Theirs is the duty, the privilege and honor, once their central administrative institution is firmly established, its subsidiary agencies are vigorously operating, and its immediate requirements are met, to take preliminary measures, on however small a scale, ere the Second Seven Year Plan is terminated, for the dispatch of a handful of pioneers to some of these territories, as an evidence of the determination and capacity of a newly independent national community to assume the functions, and discharge the responsibilities with which it has been invested in those immortal Tablets by the pen of the Center of Bahá’u’lláh’s Covenant.
“There is no difference between countries,” is ‘Abdu’l-Bahá’s testimony in one of those Tablets. “The future of the Dominion of Canada, however, is very great, and the events connected with it infinitely glorious. It shall become the object of the glance of Providence, and shall show forth the bounties of the All-Glorious.” “Again I repeat,” He, in that same Tablet affirms, “that the future of Canada is very great, whether from a material or a spiritual standpoint.... The clouds of the Kingdom will water the seeds of guidance which have been sown there.”
TASKS IN LATIN AMERICA
In the far-flung Latin American field, where the first fruits of the Divine Plan, operating beyond the confines of the North American continent, have already been garnered in such abundance, the Latin American Bahá’í communities, from the Mexican border to the extremity of Chile, should bestir themselves for the collective, the historic and gigantic tasks that await them, and which must culminate, ere the expiry of the present Plan, in the formation of two national spiritual assemblies for Central and South America.
The marvelous progress achieved as a result of the operation of the first Seven Year Plan, as evidenced by the establishment of full-fledged spiritual assemblies in the virgin territories of no less than fourteen republics, and the formation of active groups in the remaining republics, has been enhanced by the even more startling expansion of Bahá’í activity since the termination of the first stage of the Divine Plan.

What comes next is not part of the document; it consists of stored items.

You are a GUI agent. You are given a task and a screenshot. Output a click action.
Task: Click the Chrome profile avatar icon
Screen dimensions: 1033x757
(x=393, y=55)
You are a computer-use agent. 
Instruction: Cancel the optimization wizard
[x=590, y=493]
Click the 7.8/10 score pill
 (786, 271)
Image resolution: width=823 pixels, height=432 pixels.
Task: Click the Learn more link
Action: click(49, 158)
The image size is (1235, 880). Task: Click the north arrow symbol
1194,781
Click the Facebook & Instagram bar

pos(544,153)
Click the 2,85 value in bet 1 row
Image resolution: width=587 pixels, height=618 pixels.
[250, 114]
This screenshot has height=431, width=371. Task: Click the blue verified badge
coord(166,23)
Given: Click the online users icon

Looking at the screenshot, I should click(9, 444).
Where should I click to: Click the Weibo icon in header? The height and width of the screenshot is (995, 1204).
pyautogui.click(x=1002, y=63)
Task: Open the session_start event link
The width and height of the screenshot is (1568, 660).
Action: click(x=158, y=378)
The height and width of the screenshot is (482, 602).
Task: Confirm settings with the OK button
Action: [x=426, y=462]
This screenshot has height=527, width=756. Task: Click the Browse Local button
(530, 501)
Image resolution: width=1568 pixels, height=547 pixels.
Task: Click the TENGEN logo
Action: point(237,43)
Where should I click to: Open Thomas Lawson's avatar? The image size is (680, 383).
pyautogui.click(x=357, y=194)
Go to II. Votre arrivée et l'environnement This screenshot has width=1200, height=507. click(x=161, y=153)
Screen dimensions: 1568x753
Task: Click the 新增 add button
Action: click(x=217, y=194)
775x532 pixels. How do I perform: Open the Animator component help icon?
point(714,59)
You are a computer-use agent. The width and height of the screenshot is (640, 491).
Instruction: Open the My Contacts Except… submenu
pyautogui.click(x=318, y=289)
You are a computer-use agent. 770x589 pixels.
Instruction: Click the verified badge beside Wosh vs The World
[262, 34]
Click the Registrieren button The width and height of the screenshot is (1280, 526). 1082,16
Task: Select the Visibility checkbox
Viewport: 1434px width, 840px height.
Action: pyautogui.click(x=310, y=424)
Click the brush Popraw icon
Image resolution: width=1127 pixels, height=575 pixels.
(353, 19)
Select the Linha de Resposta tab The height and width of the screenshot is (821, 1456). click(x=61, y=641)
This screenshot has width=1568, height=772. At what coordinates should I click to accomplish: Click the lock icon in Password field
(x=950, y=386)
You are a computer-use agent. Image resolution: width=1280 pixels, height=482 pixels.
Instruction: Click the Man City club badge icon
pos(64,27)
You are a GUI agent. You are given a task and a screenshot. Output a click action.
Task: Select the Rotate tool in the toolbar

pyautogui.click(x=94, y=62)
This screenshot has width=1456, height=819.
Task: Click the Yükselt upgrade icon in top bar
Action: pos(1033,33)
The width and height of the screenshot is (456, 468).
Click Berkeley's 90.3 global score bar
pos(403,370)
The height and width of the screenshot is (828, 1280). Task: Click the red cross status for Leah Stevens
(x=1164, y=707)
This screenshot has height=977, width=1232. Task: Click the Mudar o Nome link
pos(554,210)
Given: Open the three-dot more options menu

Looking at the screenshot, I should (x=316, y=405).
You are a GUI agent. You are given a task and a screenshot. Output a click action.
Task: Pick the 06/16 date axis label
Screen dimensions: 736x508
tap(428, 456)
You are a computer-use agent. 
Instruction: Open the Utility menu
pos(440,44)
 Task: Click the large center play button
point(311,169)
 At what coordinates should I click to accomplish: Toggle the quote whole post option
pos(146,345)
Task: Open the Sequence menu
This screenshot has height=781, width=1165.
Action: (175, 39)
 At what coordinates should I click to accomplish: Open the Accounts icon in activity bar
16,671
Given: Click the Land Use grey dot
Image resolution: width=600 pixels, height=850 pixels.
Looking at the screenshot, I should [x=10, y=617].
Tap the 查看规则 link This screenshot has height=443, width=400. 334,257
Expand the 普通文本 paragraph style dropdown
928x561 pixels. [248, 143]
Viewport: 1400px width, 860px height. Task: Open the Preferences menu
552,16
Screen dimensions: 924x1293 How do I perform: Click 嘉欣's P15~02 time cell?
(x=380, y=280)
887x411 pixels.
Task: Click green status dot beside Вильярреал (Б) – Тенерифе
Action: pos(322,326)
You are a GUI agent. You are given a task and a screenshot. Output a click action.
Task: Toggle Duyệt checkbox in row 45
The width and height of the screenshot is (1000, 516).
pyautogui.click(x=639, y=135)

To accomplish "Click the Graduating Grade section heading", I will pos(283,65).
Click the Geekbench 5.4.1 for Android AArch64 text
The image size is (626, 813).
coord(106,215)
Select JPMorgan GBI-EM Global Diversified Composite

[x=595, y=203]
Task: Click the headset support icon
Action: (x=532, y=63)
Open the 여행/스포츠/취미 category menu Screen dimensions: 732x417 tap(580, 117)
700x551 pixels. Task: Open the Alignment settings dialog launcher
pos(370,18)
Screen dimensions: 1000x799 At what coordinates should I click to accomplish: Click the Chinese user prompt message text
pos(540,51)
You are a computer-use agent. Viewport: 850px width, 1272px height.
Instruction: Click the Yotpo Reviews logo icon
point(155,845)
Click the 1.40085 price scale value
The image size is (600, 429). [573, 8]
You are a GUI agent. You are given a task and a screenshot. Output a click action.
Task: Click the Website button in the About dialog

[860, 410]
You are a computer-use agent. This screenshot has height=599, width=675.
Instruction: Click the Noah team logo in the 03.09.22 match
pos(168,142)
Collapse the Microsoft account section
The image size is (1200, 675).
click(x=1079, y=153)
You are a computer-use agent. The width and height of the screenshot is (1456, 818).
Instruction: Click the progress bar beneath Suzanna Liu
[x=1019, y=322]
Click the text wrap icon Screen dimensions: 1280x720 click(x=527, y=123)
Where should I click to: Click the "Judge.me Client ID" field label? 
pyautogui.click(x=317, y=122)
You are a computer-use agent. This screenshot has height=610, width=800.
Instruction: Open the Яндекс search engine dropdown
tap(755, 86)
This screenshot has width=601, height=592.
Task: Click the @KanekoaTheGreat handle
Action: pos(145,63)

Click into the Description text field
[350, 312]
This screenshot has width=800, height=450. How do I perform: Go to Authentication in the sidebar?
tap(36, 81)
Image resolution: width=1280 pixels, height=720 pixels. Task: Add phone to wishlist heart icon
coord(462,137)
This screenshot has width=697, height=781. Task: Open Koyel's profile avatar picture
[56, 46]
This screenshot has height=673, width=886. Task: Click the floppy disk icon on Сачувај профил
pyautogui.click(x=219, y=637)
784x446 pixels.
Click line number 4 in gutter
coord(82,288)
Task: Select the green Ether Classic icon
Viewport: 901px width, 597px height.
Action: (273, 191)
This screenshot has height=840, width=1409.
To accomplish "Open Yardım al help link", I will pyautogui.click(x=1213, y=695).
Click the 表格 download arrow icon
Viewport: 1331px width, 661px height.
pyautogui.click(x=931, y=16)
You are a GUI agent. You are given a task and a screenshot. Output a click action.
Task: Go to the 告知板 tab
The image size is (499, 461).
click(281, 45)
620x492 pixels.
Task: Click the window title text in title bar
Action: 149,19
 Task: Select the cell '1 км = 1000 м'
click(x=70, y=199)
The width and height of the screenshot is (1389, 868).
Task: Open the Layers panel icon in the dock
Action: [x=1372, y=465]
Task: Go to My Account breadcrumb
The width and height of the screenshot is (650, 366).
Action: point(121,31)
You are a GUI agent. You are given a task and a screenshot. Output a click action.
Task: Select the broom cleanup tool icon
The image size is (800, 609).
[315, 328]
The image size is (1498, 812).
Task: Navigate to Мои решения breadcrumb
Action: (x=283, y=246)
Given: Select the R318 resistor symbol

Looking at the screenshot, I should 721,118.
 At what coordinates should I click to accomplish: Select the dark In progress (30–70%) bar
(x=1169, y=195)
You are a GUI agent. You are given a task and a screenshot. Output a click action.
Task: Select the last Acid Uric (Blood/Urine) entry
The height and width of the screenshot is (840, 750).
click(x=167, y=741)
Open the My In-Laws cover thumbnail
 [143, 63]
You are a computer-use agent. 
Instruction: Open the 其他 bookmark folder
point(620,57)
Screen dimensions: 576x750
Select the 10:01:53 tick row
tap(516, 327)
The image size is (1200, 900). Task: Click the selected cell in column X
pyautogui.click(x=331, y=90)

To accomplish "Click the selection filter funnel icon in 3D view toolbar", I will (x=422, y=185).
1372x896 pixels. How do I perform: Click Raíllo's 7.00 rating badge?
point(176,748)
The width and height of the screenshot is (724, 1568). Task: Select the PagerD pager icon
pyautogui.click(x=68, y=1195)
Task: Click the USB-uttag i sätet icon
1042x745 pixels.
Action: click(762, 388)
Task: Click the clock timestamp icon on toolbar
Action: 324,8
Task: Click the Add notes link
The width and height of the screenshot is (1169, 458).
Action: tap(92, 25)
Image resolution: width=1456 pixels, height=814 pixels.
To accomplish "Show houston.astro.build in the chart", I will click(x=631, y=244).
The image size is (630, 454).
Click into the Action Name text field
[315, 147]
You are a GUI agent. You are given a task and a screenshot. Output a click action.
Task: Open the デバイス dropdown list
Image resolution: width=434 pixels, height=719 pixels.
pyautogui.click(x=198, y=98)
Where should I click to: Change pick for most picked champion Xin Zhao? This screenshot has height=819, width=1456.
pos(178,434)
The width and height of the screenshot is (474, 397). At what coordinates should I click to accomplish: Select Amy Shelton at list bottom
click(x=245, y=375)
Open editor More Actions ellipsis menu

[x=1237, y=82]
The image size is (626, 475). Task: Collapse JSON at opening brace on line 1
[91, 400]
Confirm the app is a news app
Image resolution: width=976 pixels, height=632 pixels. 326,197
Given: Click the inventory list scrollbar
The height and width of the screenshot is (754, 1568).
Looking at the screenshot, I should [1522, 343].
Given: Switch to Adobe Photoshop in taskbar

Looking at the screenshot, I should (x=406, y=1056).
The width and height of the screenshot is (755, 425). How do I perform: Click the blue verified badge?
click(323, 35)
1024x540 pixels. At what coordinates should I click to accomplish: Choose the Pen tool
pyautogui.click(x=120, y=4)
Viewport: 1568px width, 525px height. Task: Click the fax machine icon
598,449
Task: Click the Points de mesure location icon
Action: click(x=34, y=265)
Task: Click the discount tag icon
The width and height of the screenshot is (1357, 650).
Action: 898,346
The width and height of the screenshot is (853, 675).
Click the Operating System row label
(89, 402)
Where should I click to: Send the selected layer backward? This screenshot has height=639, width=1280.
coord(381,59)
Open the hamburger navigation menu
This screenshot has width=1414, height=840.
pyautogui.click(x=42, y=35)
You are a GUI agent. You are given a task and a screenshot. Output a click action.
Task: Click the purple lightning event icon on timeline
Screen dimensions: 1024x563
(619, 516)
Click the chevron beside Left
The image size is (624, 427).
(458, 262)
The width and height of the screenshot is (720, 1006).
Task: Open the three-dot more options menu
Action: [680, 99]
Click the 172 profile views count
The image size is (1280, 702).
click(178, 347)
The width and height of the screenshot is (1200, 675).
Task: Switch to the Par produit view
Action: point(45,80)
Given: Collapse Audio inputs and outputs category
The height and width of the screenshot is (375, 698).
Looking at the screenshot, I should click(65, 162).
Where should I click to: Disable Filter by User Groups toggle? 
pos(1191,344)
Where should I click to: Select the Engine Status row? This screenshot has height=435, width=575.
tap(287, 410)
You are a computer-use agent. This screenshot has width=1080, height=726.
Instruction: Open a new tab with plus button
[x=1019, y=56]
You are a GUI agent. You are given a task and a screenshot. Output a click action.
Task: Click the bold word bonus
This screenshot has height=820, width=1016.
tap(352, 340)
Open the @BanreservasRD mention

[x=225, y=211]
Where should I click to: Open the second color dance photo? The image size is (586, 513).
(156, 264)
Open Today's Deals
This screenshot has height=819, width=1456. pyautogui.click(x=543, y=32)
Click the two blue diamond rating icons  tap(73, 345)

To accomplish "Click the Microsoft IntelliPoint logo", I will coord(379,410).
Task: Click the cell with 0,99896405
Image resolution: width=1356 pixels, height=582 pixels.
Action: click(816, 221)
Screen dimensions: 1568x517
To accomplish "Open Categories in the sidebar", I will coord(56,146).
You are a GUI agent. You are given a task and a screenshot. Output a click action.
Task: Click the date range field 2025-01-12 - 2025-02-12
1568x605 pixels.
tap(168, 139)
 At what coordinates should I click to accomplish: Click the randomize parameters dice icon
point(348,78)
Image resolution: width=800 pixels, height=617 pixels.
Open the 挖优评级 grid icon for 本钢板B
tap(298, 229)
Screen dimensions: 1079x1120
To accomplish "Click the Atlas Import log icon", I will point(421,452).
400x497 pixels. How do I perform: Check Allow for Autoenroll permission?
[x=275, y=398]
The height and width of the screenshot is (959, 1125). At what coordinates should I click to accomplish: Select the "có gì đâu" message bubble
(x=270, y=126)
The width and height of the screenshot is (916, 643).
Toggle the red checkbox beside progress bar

As a result of this expansion spiritual assemblies have been established in all the remaining republics, the number of localities where Bahá’ís reside has been raised to over a hundred, almost double the number of localities in which the Faith had been introduced after the completion of the first Seven Year Plan, the number of spiritual assemblies has swelled to no less than thirty-seven, three of which have been duly incorporated, a notable impetus has been given to the activities of the distributing centers of Bahá’í literature in Argentina and Panama, historic conferences have been held in these two republics, summer schools have been inaugurated in Argentina and Chile, and a tract of land has been presented as a site for the first Mashriqu’l-Adhkár in Latin America. No community since the inception of the hundred-year-old Faith of Bahá’u’lláh, not even the community of the Most Great Name in the North American continent, can boast of an evolution as rapid, a consolidation as sound, a multiplication of centers as swift, as those that have marked the birth and rise of the community of His followers in Latin America.
The colossal tasks that now summon this Latin American Bahá’í community to a challenge, cannot but dwarf, if faithfully and promptly accomplished, the magnificent achievements that have immortalized the first decade of organized activity in Latin American Bahá’í history. The seed-sowing stage associated, in the main, with the labors and travels of that saintly soul, that star-servant of the Faith of Bahá’u’lláh, the incomparable Martha Root, links this decade of organized Bahá’í activity in Latin America with both the closing years of the Heroic Age of our Faith and the first fifteen years of the initial epoch of the Age we live in.